We made some attempts to diversify. One was where we purchased a company, Lannet, that put us more into Ethernet and other local-area networking. Also, we invested heavily in [Asynchronous Transfer Mode] technology. Those were completely different directions. And neither effort succeeded, for different reasons. It wasn't the right strategy for us to broaden our range when we didn't have the same scale as many other players in the arena.

Also, the trend was moving away [from the question of] which was the underlying protocol to a focus on just Internet Protocol. So customers were choosing solutions based on it just being an IP strategy.

The issue of the underlying strategy of Token Ring or Ethernet or anything else was starting to become much less relevant.

And at that point, Cisco was very clearly becoming the dominant IP supplier. We didn't have a router range, so we weren't a player in that game. And it was too late to diversify into a technology that was already established.

That explains the problems you were facing, but not why you left. Well, I oversaw the decline of the company, and I guess I was out of ideas. Token Ring was still playing pretty strong, but by the late '90s, the writing was on the wall and had been on the wall for a while. And then sales started to decline.

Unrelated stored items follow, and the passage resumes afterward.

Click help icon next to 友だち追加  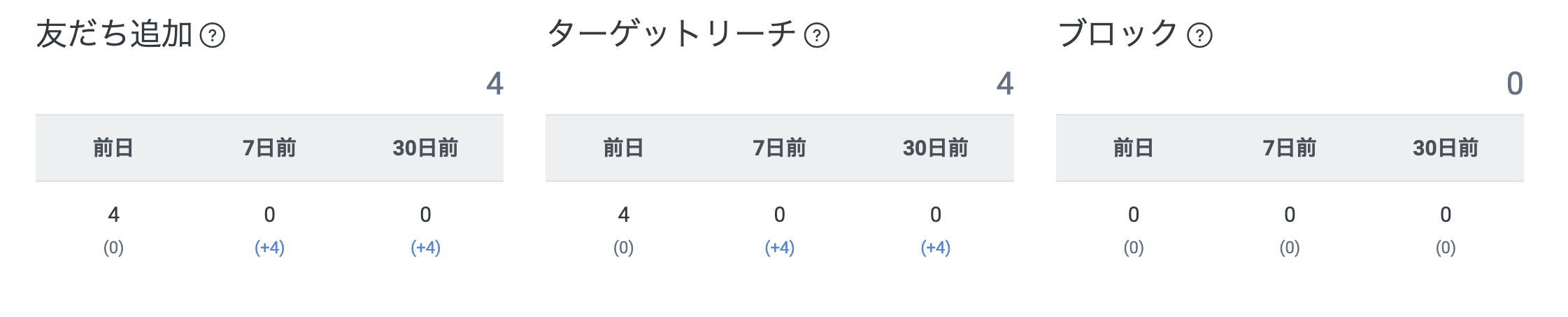point(213,35)
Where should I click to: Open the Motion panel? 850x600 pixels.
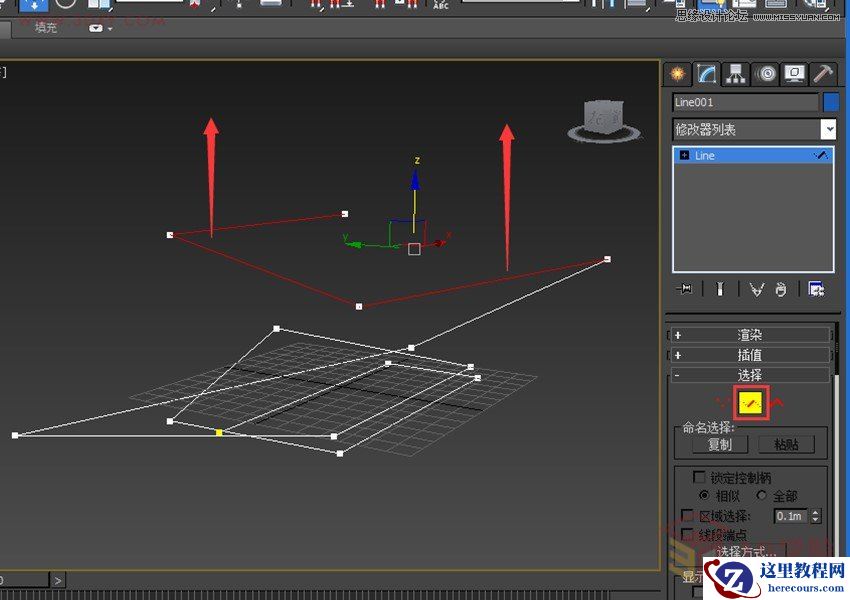pyautogui.click(x=765, y=74)
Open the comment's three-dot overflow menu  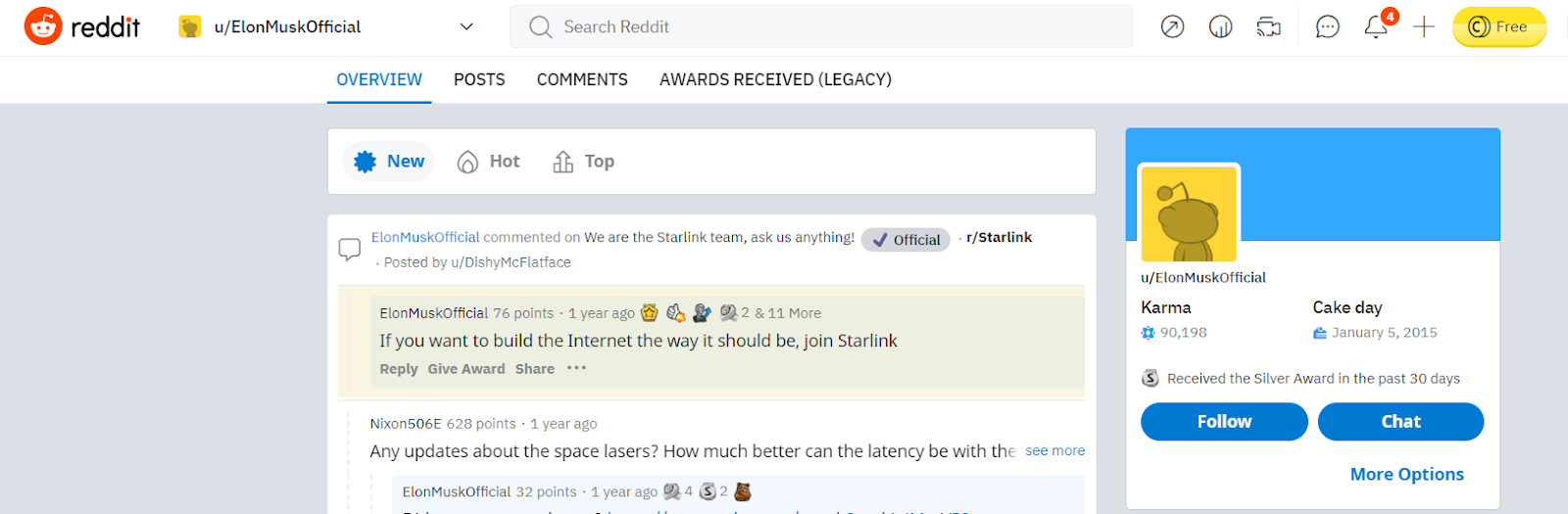576,368
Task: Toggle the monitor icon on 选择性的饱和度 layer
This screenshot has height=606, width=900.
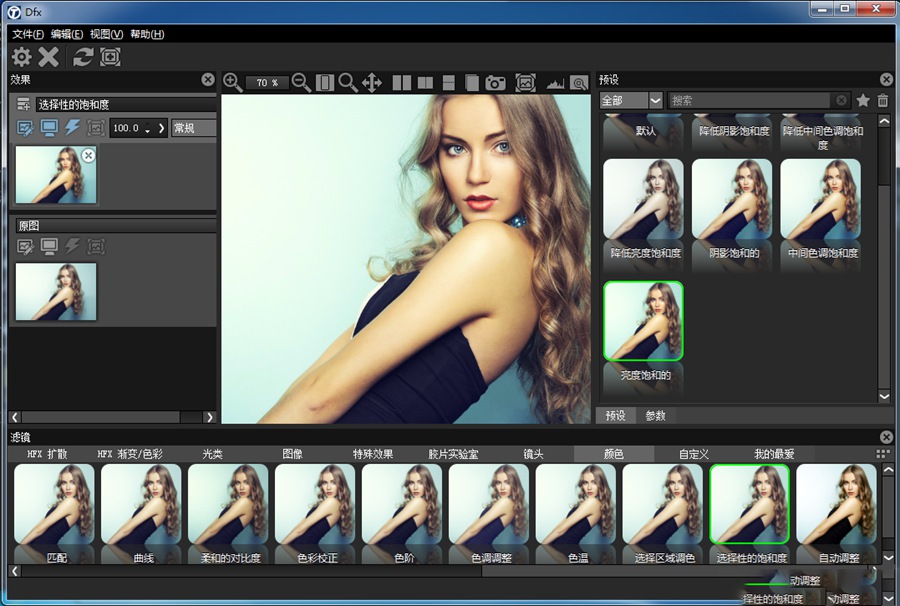Action: (48, 128)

Two years later, in 2003, the company filed for bankruptcy protection. Any insights on that? I moved out completely, so I don't have any association with the management of the company. I had been running that company for 15 years, and I had taken it up, but unfortunately I had taken it down as well.

I needed a clean break.

The company was restructured as Madge Inc., and in 2006 was acquired by Network Technology in the U.K. and merged into that company's Ringdale arm under the Madge name. Were you concerned about their keeping that name? There are good and bad issues about naming a company after yourself. It made me that much more committed. It had my name on it, so of course I would be judged by the company. And that's what happened, even when I wasn't with the company. So obviously, if I was going to be completely detached, I'd rather it didn't carry my name. But that was not my option. The name was the property of the company.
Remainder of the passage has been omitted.